## GIVEN TASK
Copy every one of the following items word for word, from the first to the last.

───── THE RECORDS

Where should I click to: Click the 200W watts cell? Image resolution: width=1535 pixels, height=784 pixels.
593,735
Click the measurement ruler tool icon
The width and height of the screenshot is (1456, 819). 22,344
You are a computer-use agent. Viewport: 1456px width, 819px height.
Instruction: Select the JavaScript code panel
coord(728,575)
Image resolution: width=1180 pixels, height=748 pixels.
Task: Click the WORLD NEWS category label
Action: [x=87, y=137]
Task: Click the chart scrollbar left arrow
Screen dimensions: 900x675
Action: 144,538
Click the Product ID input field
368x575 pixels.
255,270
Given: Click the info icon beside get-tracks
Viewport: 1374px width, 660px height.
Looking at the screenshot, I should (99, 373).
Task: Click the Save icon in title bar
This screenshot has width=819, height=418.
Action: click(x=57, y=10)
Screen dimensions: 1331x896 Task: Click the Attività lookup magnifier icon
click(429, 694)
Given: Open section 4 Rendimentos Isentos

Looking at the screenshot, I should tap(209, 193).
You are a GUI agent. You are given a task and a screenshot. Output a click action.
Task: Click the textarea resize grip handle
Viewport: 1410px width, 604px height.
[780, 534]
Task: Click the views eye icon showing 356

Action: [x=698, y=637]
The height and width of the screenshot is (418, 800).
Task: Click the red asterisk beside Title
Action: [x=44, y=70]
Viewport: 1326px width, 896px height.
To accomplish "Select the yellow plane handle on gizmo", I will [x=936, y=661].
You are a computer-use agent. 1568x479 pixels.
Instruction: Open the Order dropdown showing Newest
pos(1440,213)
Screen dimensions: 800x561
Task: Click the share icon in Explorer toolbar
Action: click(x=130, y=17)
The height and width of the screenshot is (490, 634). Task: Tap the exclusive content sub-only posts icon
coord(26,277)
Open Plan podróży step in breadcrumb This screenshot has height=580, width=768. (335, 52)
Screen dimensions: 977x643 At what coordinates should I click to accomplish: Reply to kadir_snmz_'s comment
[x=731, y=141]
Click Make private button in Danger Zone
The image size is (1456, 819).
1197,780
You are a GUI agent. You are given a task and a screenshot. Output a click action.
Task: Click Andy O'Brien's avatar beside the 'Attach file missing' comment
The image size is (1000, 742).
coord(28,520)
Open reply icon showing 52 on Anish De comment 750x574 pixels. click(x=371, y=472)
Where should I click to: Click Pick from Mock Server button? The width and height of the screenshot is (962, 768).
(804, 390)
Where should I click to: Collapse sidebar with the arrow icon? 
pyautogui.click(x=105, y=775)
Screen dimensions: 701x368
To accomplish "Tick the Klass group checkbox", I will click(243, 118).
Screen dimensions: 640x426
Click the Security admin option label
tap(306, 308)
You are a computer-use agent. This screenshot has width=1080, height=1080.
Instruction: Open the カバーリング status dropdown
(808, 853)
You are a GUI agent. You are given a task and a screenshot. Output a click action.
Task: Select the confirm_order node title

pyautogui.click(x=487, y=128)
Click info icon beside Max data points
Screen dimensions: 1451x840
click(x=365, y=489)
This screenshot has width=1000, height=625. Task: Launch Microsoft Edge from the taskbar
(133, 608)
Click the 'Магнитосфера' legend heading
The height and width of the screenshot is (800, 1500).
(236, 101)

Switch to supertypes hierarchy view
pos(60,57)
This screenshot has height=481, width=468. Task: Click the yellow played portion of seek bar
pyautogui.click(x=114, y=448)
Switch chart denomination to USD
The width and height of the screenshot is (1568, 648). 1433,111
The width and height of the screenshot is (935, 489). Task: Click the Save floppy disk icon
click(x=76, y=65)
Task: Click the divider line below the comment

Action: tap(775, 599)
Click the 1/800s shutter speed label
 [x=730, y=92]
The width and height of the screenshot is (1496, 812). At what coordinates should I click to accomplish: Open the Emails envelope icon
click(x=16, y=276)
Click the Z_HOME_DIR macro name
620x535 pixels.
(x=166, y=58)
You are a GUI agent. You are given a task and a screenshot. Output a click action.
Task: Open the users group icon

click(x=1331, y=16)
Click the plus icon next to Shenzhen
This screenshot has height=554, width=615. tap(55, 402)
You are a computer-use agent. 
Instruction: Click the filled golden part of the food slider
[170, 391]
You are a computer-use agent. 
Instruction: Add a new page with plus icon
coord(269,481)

──────────

## ANSWER TO THE PROBLEM
Where should I click to: Click the 200W watts cell? Image resolution: width=1535 pixels, height=784 pixels.
593,735
Click the measurement ruler tool icon
The width and height of the screenshot is (1456, 819). 22,344
You are a computer-use agent. Viewport: 1456px width, 819px height.
Instruction: Select the JavaScript code panel
coord(728,575)
Image resolution: width=1180 pixels, height=748 pixels.
Task: Click the WORLD NEWS category label
Action: [x=87, y=137]
Task: Click the chart scrollbar left arrow
Screen dimensions: 900x675
Action: 144,538
Click the Product ID input field
368x575 pixels.
255,270
Given: Click the info icon beside get-tracks
Viewport: 1374px width, 660px height.
Looking at the screenshot, I should (99, 373).
Task: Click the Save icon in title bar
This screenshot has width=819, height=418.
Action: click(x=57, y=10)
Screen dimensions: 1331x896 Task: Click the Attività lookup magnifier icon
click(429, 694)
Given: Open section 4 Rendimentos Isentos

Looking at the screenshot, I should tap(209, 193).
You are a GUI agent. You are given a task and a screenshot. Output a click action.
Task: Click the textarea resize grip handle
Viewport: 1410px width, 604px height.
[780, 534]
Task: Click the views eye icon showing 356

Action: [x=698, y=637]
The height and width of the screenshot is (418, 800).
Task: Click the red asterisk beside Title
Action: [x=44, y=70]
Viewport: 1326px width, 896px height.
To accomplish "Select the yellow plane handle on gizmo", I will [x=936, y=661].
You are a computer-use agent. 1568x479 pixels.
Instruction: Open the Order dropdown showing Newest
pos(1440,213)
Screen dimensions: 800x561
Task: Click the share icon in Explorer toolbar
Action: click(x=130, y=17)
The height and width of the screenshot is (490, 634). Task: Tap the exclusive content sub-only posts icon
coord(26,277)
Open Plan podróży step in breadcrumb This screenshot has height=580, width=768. (335, 52)
Screen dimensions: 977x643 At what coordinates should I click to accomplish: Reply to kadir_snmz_'s comment
[x=731, y=141]
Click Make private button in Danger Zone
The image size is (1456, 819).
1197,780
You are a GUI agent. You are given a task and a screenshot. Output a click action.
Task: Click Andy O'Brien's avatar beside the 'Attach file missing' comment
The image size is (1000, 742).
coord(28,520)
Open reply icon showing 52 on Anish De comment 750x574 pixels. click(x=371, y=472)
Where should I click to: Click Pick from Mock Server button? The width and height of the screenshot is (962, 768).
(804, 390)
Where should I click to: Collapse sidebar with the arrow icon? 
pyautogui.click(x=105, y=775)
Screen dimensions: 701x368
To accomplish "Tick the Klass group checkbox", I will click(243, 118).
Screen dimensions: 640x426
Click the Security admin option label
tap(306, 308)
You are a computer-use agent. This screenshot has width=1080, height=1080.
Instruction: Open the カバーリング status dropdown
(808, 853)
You are a GUI agent. You are given a task and a screenshot. Output a click action.
Task: Select the confirm_order node title

pyautogui.click(x=487, y=128)
Click info icon beside Max data points
Screen dimensions: 1451x840
click(x=365, y=489)
This screenshot has width=1000, height=625. Task: Launch Microsoft Edge from the taskbar
(133, 608)
Click the 'Магнитосфера' legend heading
The height and width of the screenshot is (800, 1500).
(236, 101)

Switch to supertypes hierarchy view
pos(60,57)
This screenshot has height=481, width=468. Task: Click the yellow played portion of seek bar
pyautogui.click(x=114, y=448)
Switch chart denomination to USD
The width and height of the screenshot is (1568, 648). 1433,111
The width and height of the screenshot is (935, 489). Task: Click the Save floppy disk icon
click(x=76, y=65)
Task: Click the divider line below the comment

Action: tap(775, 599)
Click the 1/800s shutter speed label
 [x=730, y=92]
The width and height of the screenshot is (1496, 812). At what coordinates should I click to accomplish: Open the Emails envelope icon
click(x=16, y=276)
Click the Z_HOME_DIR macro name
620x535 pixels.
(x=166, y=58)
You are a GUI agent. You are given a task and a screenshot. Output a click action.
Task: Open the users group icon

click(x=1331, y=16)
Click the plus icon next to Shenzhen
This screenshot has height=554, width=615. tap(55, 402)
You are a computer-use agent. 
Instruction: Click the filled golden part of the food slider
[170, 391]
You are a computer-use agent. 
Instruction: Add a new page with plus icon
coord(269,481)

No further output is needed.